WASHINGTON (Reuters) - The man who the Pentagon announced this week would lead a review to prevent more mishaps at the U.S. military’s main mortuary is stepping down from the job, in a surprise setback.
Former Surgeon General Richard Carmona announced on Thursday a bid to run in the Democratic Senate primary in Arizona — plans that U.S. Defense Secretary Leon Panetta was apparently unaware of when he named Carmona to the panel on Tuesday.
The panel will aim to ensure the mortuary at Dover Air Force Base in Delaware is handling the remains of war dead appropriately, after revelations this week it lost track of body parts and even severed a limb of a fallen Marine without his family’s permission.
Carmona, the Pentagon said, informed the Defense Department on Friday morning he would step aside. Panetta agreed with the decision, it said.
“It’s clear that he wouldn’t be able to run a serious investigation into Dover and a political campaign at the same time,” a senior defense official told Reuters, speaking on condition of anonymity.
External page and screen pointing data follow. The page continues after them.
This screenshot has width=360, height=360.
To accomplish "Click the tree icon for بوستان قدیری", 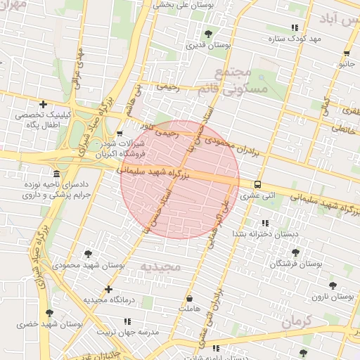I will coord(207,33).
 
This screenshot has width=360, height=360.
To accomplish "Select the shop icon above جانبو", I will coord(347,53).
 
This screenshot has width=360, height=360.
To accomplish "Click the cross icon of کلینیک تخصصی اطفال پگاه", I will coord(44,104).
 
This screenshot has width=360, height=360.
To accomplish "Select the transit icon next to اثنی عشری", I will coord(257,184).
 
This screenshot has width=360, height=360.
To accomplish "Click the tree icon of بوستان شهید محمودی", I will coord(87,253).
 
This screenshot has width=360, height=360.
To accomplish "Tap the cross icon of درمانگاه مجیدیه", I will coord(108,288).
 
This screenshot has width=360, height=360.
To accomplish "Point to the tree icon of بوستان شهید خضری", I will coord(49,313).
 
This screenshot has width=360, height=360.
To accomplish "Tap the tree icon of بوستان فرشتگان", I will coord(295,252).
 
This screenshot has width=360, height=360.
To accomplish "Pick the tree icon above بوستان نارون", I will coord(333,285).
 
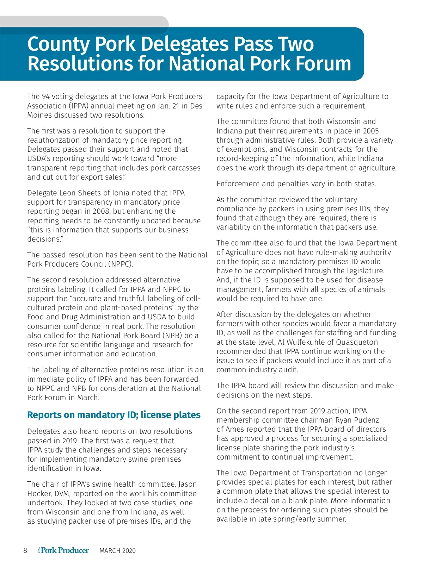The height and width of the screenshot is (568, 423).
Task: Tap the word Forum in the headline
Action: [x=324, y=64]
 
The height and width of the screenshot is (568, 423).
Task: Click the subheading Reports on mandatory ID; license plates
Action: [x=114, y=415]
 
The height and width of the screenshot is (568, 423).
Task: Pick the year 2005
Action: [x=370, y=131]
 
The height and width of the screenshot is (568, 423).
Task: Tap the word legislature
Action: [x=363, y=271]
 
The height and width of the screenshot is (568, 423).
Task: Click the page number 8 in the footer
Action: [x=25, y=551]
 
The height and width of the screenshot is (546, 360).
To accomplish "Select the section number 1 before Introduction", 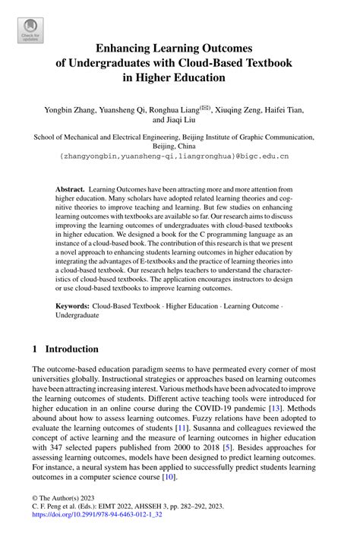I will pos(35,350).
One of the panel’s other members was expected to take his place. The panel also includes a forensic pathologist, a specialist in funeral service education and a former congressman.
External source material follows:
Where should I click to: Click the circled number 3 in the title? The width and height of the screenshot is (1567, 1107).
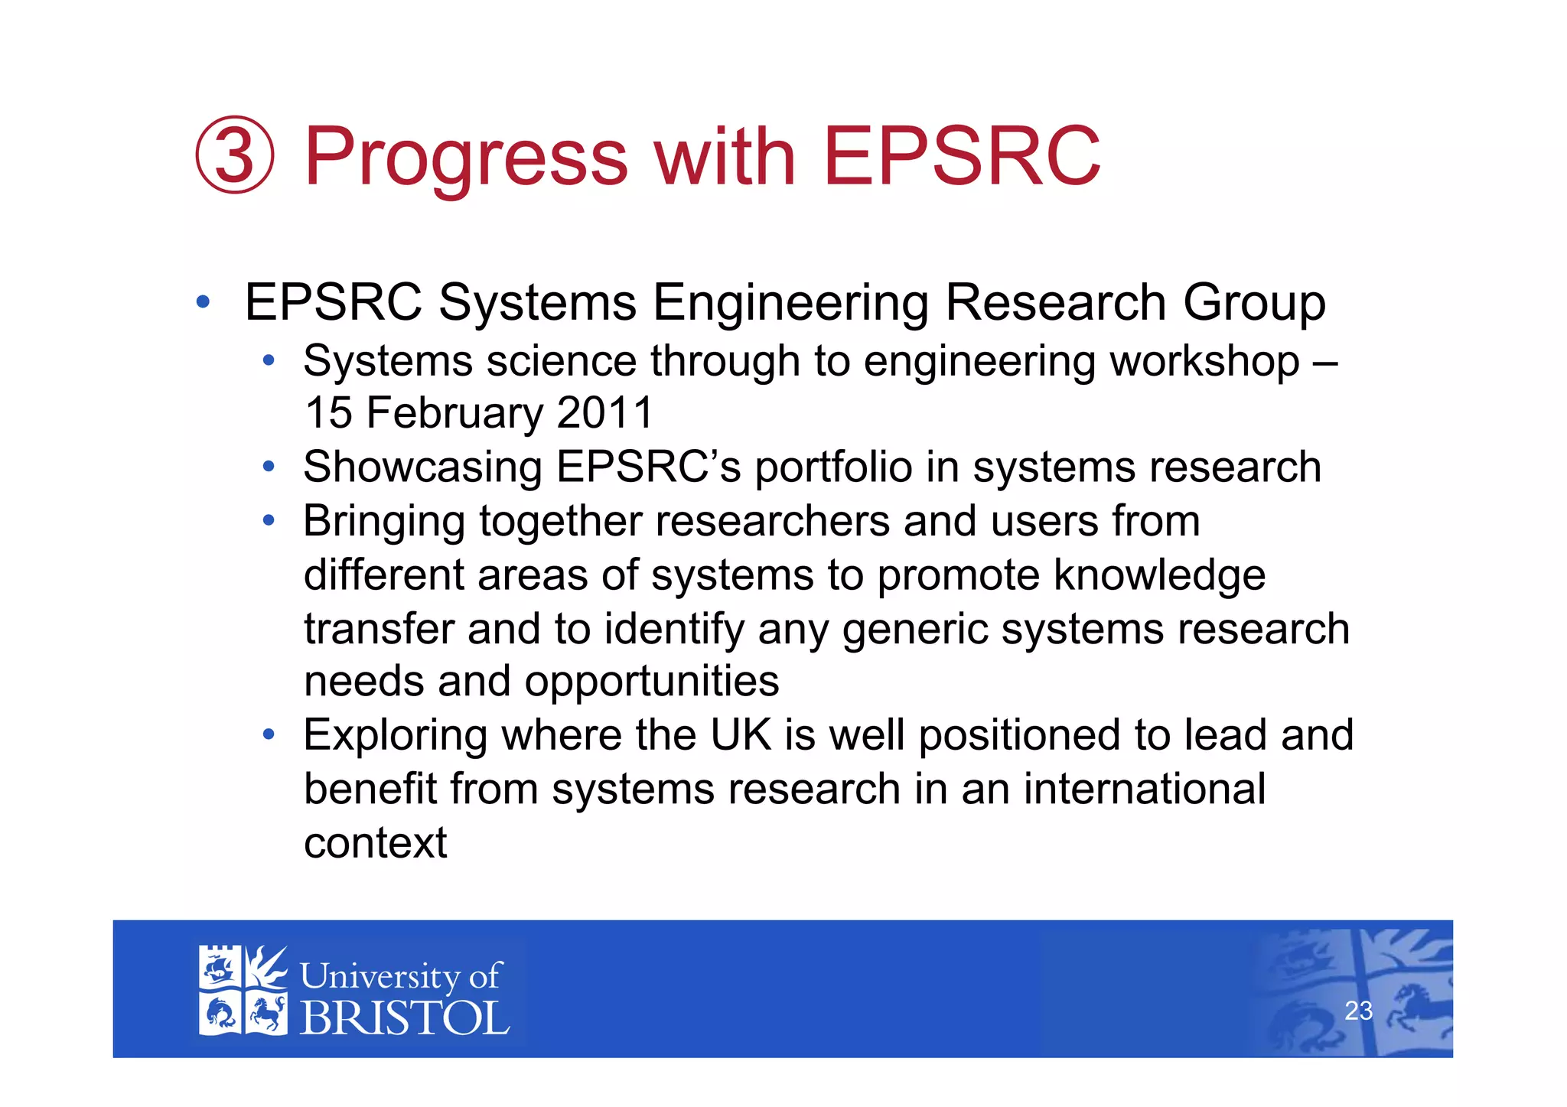point(235,155)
Panetta had presented Carmona’s role on the panel as a way to help guarantee an end to problems at the Dover mortuary, which also used to dispose of the ashes of some troops’ partial remains in a landfill. That practice was abandoned in 2008.
“None of us will be satisfied until we have proven to the families of our fallen heroes that we have taken every step possible to protect the honor and dignity that their loved ones richly deserve,” Panetta told reporters on Thursday, the same day Carmona announced his bid for elected office.
“That’s why I’ve directed, at the request of the Air Force, an independent review of overall current operations ... Vice Admiral Dr. Richard Carmona ... along with a distinguished panel, will conduct that review,” he said.
U.S. media reports indicate Carmona was known to be considering a bid for office. It was not immediately clear why Panetta was not made aware of Carmona’s intentions earlier.
Carmona’s campaign said he stepped down “to avoid the opportunity for the appearance of partisanship,” according to portions of a statement published by local media.
The revelations at Dover have added to questions about treatment of America’s fallen troops a year after a scandal broke at Arlington National Cemetery over the misidentification of remains.
Panetta said on Thursday he ordered the Air Force to take a second look at punishment doled out over the Dover affair, amid questions in Congress about its decision to discipline — and not fire — those involved.